Todos sabemos de la importancia del mantenimiento del coche para evitar averías en nuestro vehículo pero también influye, y mucho, la forma en la que utilizamos y usamos nuestro coche.

Para que un coche nos dure muchos años lo más importantes es realizarle un buen mantenimiento cuando le toca, es decir, tenerlo al día en las revisiones correspondientes.

Igualmente, los malos hábitos al volante perjudican al vehículo y a su durabilidad:

Mover la dirección con el coche parado. Afecta a la suspensión del vehículo, dañando la cremallera y la bomba de dirección, y desgasta en exceso los neumáticos.

Abusar del uso del embrague, dejándolo pisado cuando no es necesario. Este gesto hace sufrir mucho al disco y a las piezas que trabajan sobre él.

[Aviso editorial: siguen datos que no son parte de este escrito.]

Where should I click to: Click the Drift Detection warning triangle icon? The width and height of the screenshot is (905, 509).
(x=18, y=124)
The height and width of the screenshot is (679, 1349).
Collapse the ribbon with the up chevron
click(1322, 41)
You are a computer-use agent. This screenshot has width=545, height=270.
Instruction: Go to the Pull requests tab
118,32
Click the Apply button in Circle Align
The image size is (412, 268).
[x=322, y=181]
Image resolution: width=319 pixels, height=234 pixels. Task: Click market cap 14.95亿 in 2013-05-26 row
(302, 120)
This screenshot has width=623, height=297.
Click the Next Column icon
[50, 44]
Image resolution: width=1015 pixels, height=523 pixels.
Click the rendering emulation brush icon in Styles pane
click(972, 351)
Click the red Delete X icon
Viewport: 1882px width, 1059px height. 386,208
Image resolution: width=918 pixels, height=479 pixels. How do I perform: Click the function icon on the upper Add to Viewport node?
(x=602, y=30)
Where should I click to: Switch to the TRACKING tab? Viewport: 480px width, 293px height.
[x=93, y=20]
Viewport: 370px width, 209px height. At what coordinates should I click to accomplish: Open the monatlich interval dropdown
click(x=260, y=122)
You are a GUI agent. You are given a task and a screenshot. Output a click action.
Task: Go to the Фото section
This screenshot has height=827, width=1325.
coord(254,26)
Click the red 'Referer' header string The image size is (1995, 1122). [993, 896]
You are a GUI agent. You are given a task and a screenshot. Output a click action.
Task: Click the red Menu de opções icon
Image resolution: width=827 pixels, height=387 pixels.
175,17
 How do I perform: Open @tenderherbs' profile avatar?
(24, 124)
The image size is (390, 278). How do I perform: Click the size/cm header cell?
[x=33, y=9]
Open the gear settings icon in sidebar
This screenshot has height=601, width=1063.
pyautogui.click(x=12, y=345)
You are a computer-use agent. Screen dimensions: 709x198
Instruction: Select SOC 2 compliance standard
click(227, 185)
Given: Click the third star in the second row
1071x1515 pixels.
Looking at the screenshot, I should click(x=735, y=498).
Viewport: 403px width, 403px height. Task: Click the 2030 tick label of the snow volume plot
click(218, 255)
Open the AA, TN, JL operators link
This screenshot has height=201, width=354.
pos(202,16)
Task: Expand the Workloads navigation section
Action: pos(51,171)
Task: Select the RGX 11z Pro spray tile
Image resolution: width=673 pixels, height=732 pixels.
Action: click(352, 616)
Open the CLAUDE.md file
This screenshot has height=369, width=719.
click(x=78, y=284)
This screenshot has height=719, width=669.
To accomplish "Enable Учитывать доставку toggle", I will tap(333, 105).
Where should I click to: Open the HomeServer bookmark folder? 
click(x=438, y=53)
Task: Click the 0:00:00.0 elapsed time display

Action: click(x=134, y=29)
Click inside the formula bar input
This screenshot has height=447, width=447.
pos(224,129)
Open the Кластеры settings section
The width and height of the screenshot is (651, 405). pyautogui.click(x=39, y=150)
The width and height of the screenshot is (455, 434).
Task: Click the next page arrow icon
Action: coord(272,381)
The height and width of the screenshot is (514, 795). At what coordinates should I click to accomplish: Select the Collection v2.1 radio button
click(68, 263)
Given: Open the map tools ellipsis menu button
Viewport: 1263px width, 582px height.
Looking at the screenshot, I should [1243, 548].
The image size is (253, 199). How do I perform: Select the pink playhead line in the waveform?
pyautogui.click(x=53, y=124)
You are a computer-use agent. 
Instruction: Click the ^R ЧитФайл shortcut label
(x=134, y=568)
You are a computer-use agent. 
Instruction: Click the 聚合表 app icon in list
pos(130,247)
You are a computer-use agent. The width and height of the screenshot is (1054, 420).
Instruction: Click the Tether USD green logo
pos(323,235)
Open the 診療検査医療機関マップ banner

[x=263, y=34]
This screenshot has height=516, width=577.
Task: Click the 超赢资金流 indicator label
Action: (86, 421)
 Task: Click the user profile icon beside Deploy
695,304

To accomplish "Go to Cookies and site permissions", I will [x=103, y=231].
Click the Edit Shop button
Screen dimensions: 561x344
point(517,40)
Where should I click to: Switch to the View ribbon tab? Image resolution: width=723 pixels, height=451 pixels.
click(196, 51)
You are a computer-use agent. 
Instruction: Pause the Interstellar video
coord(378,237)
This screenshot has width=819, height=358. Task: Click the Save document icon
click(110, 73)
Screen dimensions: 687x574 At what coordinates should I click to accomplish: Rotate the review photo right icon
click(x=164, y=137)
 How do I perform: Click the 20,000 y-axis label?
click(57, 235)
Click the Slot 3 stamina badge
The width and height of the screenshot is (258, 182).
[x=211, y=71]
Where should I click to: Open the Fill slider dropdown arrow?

Utilizar la palanca de cambios como reposa manos. Puede acarrear graves desajustes en los mecanismos internos de la palanca o el desgaste de algunos elementos de la transmisión.

Circular con el depósito en reserva. Incrementa las posibilidades de que entren impurezas que acaben afectando a los sistemas de inyección del motor y al filtro del combustible. Además, también se puede ver afectada la bomba de combustible al no estar suficientemente refrigerada.

Conducir de manera agresiva o demasiado lenta. La agresividad al volante conlleva acelerones innecesarios y puede ocasionar daños al motor, a los frenos e incluso a la caja de cambios. Por el contrario, conducir de una manera demasiado lenta puede dañar la transmisión o el cigüeñal.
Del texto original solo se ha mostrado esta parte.